Kerry in Bethlemem November 6, 2013 370.
(photo credit: REUTERS)
BETHLEHEM - US Secretary of State John Kerry urged Israel on Wednesday to limit settlement building, an issue that is weighing on Israeli-Palestinian peace talks.
Friction over the talks has risen this past week on the back of Israeli plans, announced in tandem with its release of 26 Palestinian prisoners, for some 3,500 new homes for settlers in the West Bank and east Jerusalem.
"Let me emphasize at this point the position of the United States of America on the settlements is that we consider them... to be illegitimate," Kerry said after discussions with Palestinian President Mahmoud Abbas.
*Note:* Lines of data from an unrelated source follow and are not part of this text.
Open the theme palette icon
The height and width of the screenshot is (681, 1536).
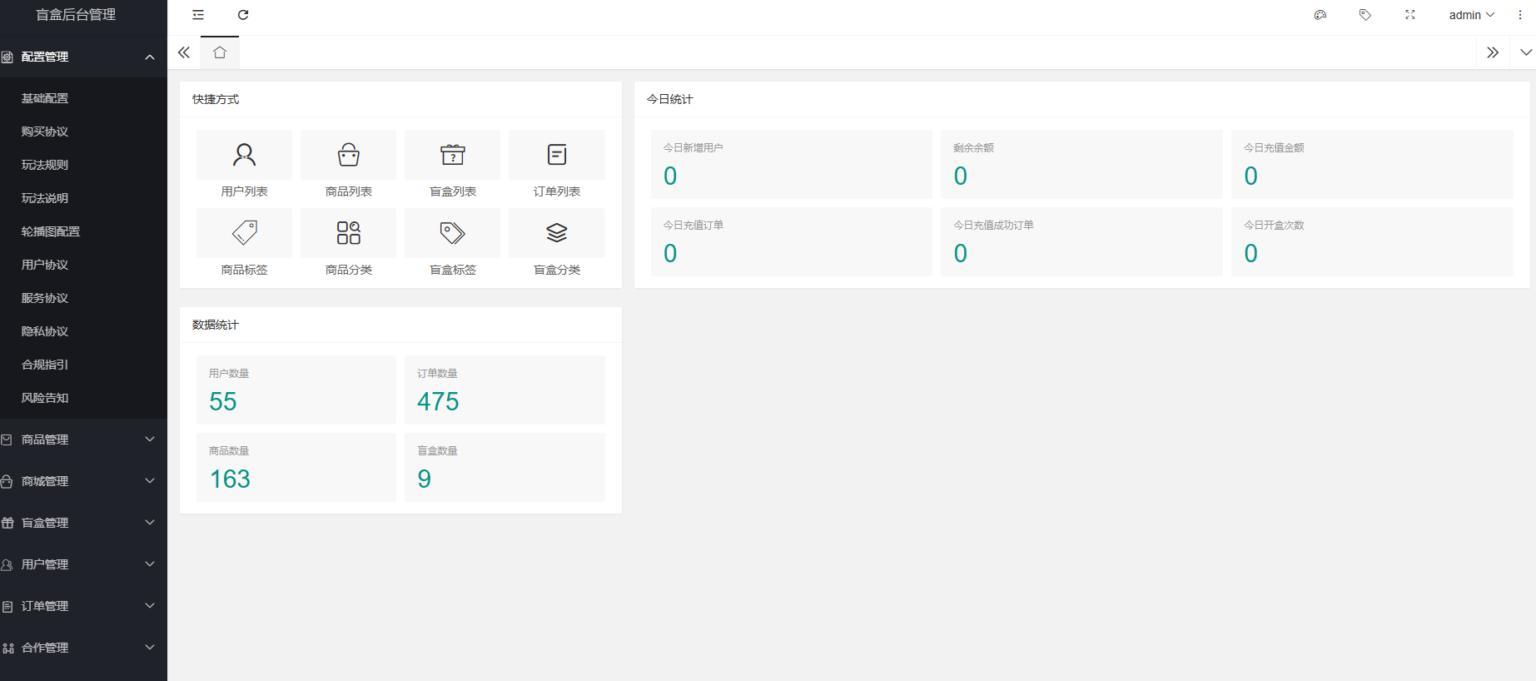(x=1320, y=15)
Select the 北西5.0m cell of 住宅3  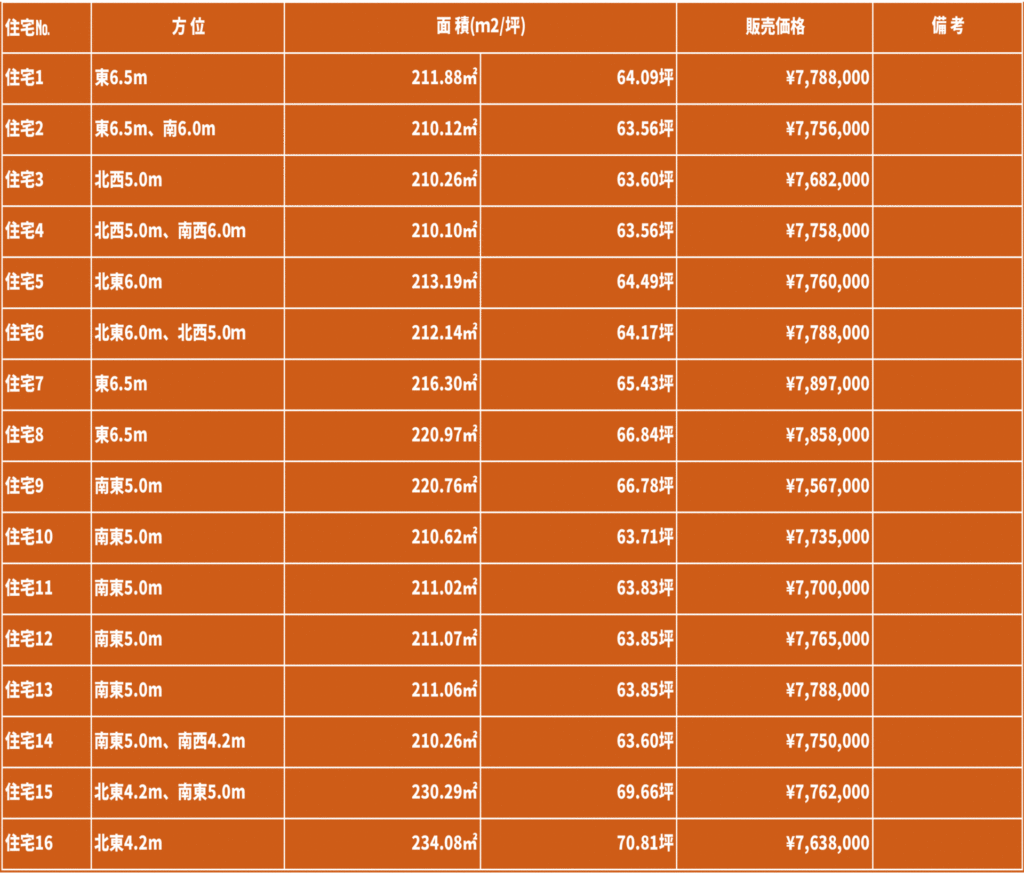(188, 180)
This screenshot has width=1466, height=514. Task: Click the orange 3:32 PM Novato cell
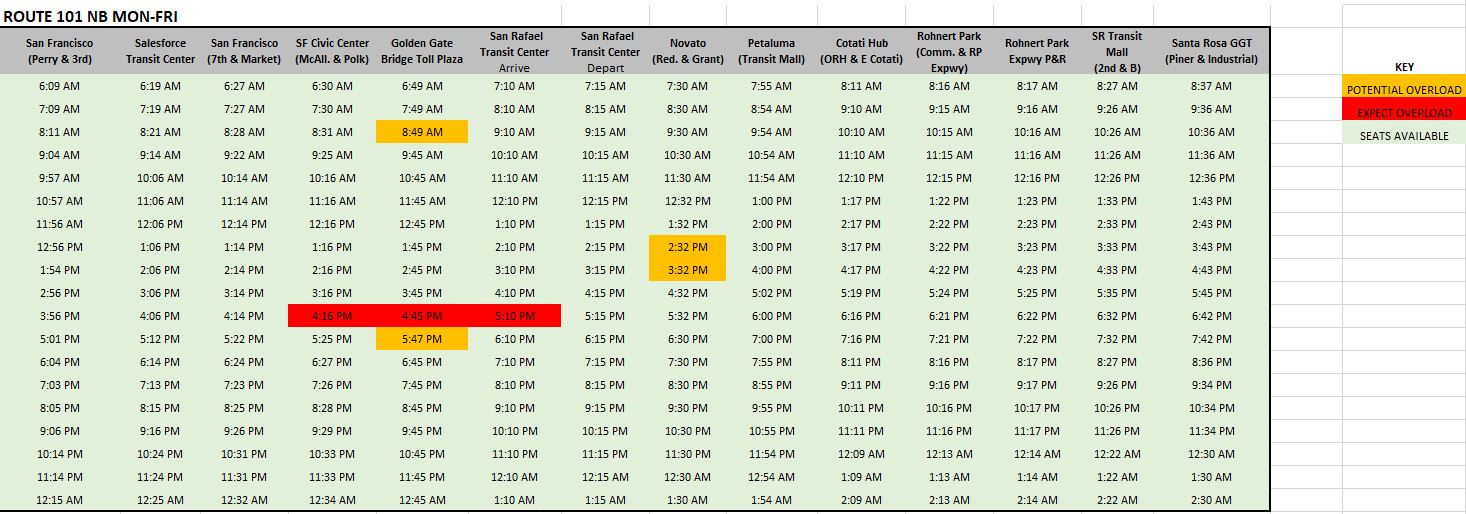point(686,270)
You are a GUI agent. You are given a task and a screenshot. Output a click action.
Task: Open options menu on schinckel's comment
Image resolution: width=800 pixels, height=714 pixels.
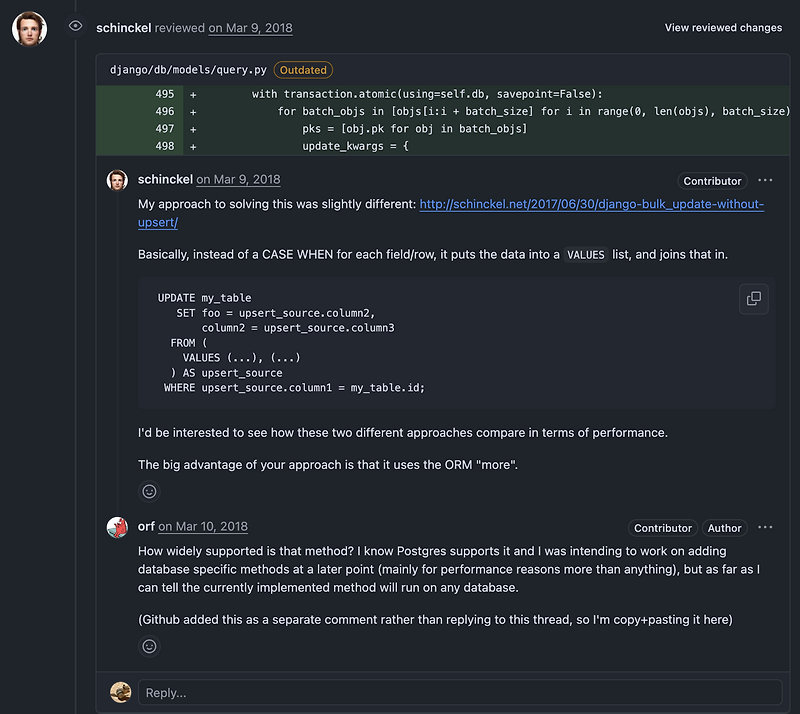pyautogui.click(x=765, y=180)
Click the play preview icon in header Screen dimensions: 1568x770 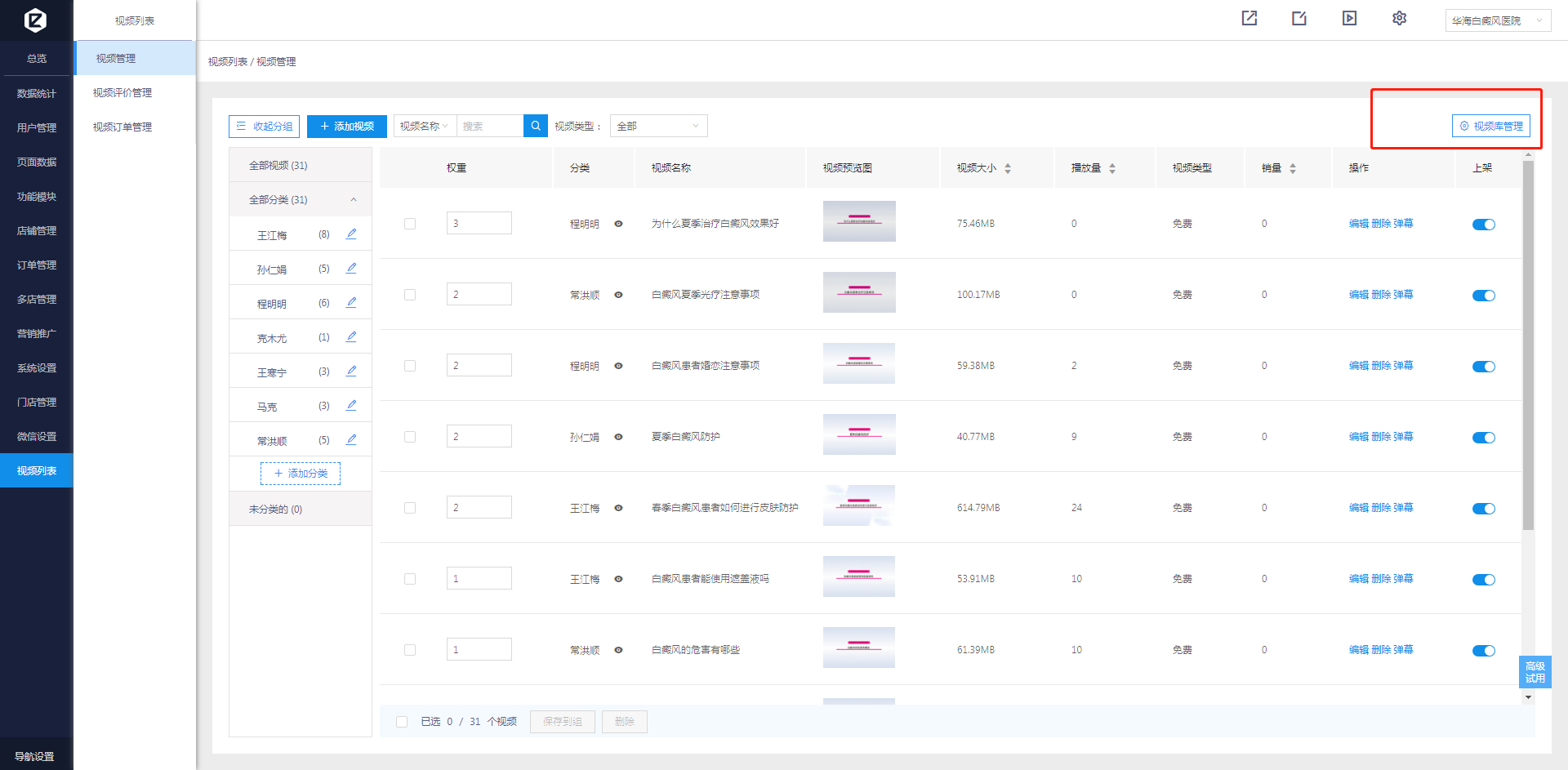(x=1349, y=19)
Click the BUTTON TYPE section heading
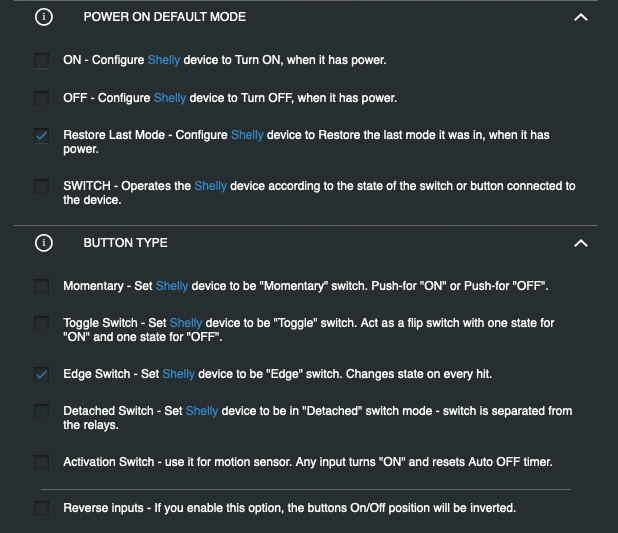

Kerry made the comments in responding to Palestinian frustration over Israeli settlement construction in the West Bank and stressed that "at no time" did the Palestinians agree to accept the settlements as a part of a negotiated peace accord.
Kerry, faced with grim Israeli and Palestinian assessments of progress in peace talks, said on Wednesday that Washington was not giving up on a deal.
"As in any negotiation there will be moments of up and moments of down, and it goes back and forth," Kerry said in Bethlehem, in the West Bank, where he met Palestinian President Mahmoud Abbas.
"But I can tell you that President Obama and I are determined, and neither of us will stop in our efforts to pursue the possibility (of peace)," he said.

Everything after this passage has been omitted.